Sat, 14 May 2005

RI, Thailand hint Myanmar may decide over ASEAN chair

Ivy Susanti, The Jakarta Post/Jakarta

The Indonesian government expected Myanmar itself to resolve the deadlock over its taking of the rotating leadership of the Association of Southeast Asian Nations (ASEAN) soon, while Thailand foreign minister hinted that Myanmar could delay its turn to avoid confrontation with the West.

Marty Natalegawa, Indonesian foreign ministry spokesman said however that Myanmar should also provide a rationale for its decision so it would not appear as if Myanmar was succumbing to international pressure.

"Myanmar is likely to announce its decision during the ASEAN Ministerial Meeting in Vientianne.
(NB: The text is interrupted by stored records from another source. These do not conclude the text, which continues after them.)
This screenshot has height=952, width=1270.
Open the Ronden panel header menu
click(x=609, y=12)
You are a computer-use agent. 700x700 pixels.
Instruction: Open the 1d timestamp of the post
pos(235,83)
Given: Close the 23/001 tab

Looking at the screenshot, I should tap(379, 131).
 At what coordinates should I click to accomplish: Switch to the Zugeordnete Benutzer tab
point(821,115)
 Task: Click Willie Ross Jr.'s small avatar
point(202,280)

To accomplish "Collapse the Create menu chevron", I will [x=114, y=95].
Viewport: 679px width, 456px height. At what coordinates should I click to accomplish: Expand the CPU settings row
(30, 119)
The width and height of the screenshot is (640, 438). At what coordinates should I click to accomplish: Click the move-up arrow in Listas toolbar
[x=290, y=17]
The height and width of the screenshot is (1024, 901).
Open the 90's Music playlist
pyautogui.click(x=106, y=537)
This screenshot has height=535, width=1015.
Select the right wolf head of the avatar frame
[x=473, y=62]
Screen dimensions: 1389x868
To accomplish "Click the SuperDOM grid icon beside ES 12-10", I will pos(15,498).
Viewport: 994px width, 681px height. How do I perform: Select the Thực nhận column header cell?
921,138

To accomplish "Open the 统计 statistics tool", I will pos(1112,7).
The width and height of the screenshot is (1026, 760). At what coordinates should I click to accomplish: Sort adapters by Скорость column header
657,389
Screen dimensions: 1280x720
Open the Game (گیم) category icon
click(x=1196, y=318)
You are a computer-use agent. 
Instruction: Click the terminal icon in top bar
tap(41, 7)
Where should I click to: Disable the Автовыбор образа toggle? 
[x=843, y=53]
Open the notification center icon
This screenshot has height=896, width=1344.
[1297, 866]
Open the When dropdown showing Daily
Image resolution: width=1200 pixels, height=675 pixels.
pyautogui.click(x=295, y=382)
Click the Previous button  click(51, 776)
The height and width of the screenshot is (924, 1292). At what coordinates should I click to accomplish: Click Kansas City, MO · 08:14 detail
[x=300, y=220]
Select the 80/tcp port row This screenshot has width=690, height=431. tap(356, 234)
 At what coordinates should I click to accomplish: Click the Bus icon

We hope that every decision it reaches is purely at Myanmar's own initiative, and not just reactive to international demands," Marty told reporters in Jakarta on Friday.

The annual ASEAN Ministerial Meeting and the ASEAN Regional Forum, will be held in Vientiane, Laos, from July 24 to July 29.

Marty said that Western nations had acknowledged that ASEAN members themselves had to deal with their neighbor Myanmar on this issue without outside intervention.

"We (ASEAN) want to give room to maneuver for Myanmar, which should be in line with ASEAN's collective interest," he said.

Thailand's foreign minister Kantathi Supamongkon has said he has worked out a compromise to resolve the dispute over Myanmar taking the ASEAN chairmanship in 2006.

The United States and the European Union have threatened to boycott high-level meetings with the group if Myanmar takes over next year without making progress on human rights, including freeing opposition leader Aung San Suu Kyi.

Kantathi has given no concrete details of the plan but he told reporters in Washington on Thursday that one way of avoiding a showdown might be for Myanmar, formerly known as Burma, to postpone its turn to chair ASEAN.

"Just as an example, if they were to postpone their chairmanship then there would be a strong incentive for them to also complete the process of national reconciliation so that they could come back and participate actively in ASEAN," he was quoted by Reuters as saying on Friday.

Kantathi also said that Myanmar's military junta had sent Thailand and other nations "a general signal that they would consider the interests of ASEAN above their own interests".

"There is a willingness to discuss issues which previously had been seen as internal," said the foreign minister, who is to meet his U.S. counterpart, Secretary of State Condoleezza Rice, on Friday.

"It's not a black and white picture," he added. "It's a picture with technicolor, so we feel we should look at it in that real light."

Earlier in the day, in Strasbourg, France, the European Parliament called on the 25-nation European Union to state officially it would steer clear of key meetings "should Burma become the chair of ASEAN in 2006 without meeting any of the minimum conditions" on human rights and reform.

Also in Washington, U.S. Deputy Secretary of State Robert Zoellick said that Southeast Asian nations are frustrated and embarrassed by Myanmar's deteriorating human rights record.

"I had a sense that every country in the region I spoke to is frustrated about the lack of progress on Myanmar's refusal to embark on democratic reforms," he said late on Thursday after a regional swing covering Thailand, the Philippines, Vietnam, Thailand, Malaysia and Singapore.

"Some of them had a real problem in that Burma (Myanmar) is their neighbor," Zoellick was quoted as saying by AFP on Friday.

Speaking at a private sector forum in Washington on reconstruction of economies ravaged by the Dec. 26 tsunami, Zoellick said he got an impression during his visit that Malaysia, Singapore, Thailand, the Philippines and Indonesia were prodding Myanmar to change in the interest of ASEAN.

He also said that United Nations Secretary-General Kofi Annan had asked Indonesian President Susilo Bambang Yudhoyono to try to talk to Myanmar's military chiefs on the need to move towards democracy.

Last year, Yudhoyono, an ex-military general, contested and won Indonesia's first direct presidential elections in the history of the world's most populous Muslim nation.